EOS verifies the submitted token and the user's identity using the identity provider configuration to connect the user to existing product data.

If the user is playing the product for the first time on a new platform, EOS sees that the player has no data for that product on that platform. Your product client can then ask the user to proceed with their account on the current platform, create a new account for that game on that platform, or log in using another account that they have previously used to play the product.

If the user chooses to log in with an existing account from another identity provider, your product can ask the user if they want to link the two accounts. After this initial event, EOS remembers which account to use when the user plays this product, and does not prompt the user again.

Configuring Identity Providers

You can configure your product's identity providers by selecting the product you want to access, clicking Product Settings, and selecting the Identity Providers tab. You can then configure each provider with the Configure button.

After configuring an identity provider, you can enable it in any of your product's sandboxes by selecting your product, clicking Product Settings, and selecting the Environments tab.

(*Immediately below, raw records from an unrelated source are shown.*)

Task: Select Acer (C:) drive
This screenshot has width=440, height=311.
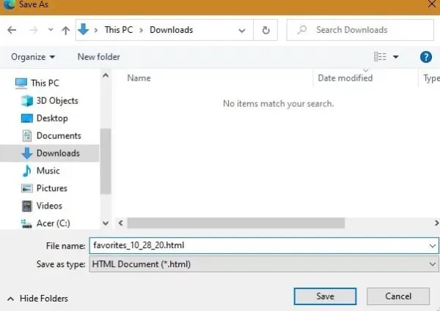Action: 45,223
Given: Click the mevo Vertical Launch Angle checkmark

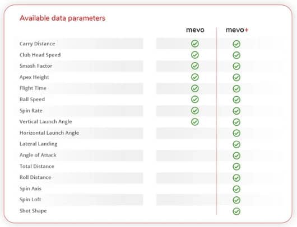Looking at the screenshot, I should click(195, 122).
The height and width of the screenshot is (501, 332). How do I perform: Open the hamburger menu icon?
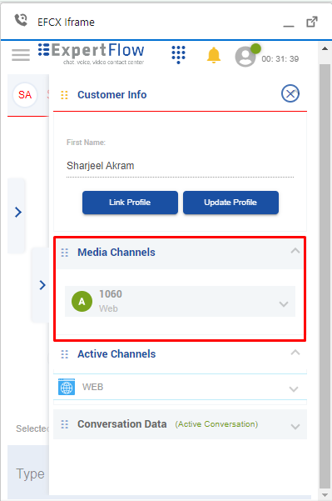(x=21, y=55)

Click the Identity Providers button to configure the identity providers for your sandboxes.

OpenID Provider

If your company owns a proprietary user account system, you can also add authentication support by adding the OpenID Provider configuration to authenticate your users with the EOS SDK and use the game services in the same way as other identity providers.

The OpenID Provider verifies tokens by using the UserInfo API Endpoint or JSON Web Key Set (JWKS).

UserInfo API Endpoint

To configure the UserInfo API Endpoint, you need to specify the claim names of the JWT access token or JSON response field names for the user's account ID and display name returned by the UserInfo Endpoint.

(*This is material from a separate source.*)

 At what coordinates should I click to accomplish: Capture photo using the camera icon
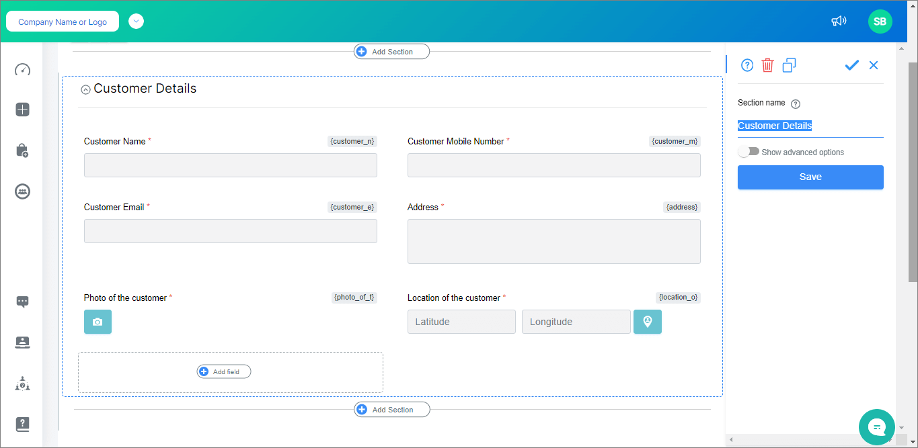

The EOS authentication backend uses the access token passed to the EOS_Connect_Login to call the UserInfo API Endpoint.

The API endpoint uses the HTTPS protocol and either the GET or POST HTTP methods. You must also implement the following possible error responses:

HTTP Response Code

EOS_EResult Returned

Description

200 OK

EOS_Success

The access token is valid and trusted.

401 Unauthorized

EOS_Connect_ExternalTokenValidationFailed

The access token is invalid, expired, or otherwise cannot be trusted.

403 Forbidden

EOS_Connect_ExternalTokenValidationFailed

The EOS authentication backend was not allowed to make the request. Warning: This should not happen.

404 Not Found

EOS_Connect_ExternalTokenValidationFailed

The user was not found in the account system. Warning: This should not happen.

500 Internal Server Error

EOS_Connect_ExternalServiceUnvailable

Something went wrong and the authentication service could not complete the request.

JSON Web Key Set (JWKS)

The OpenID Provider uses JWKS to verify the submitted ID Tokens. For this, you need to provide a publicly accessible JWKS URL.

The user's account ID is extracted from the "sub" claim.

The expected audience value (the "aud" claim) for the ID Token must be configured along with the claim name for the user's display name.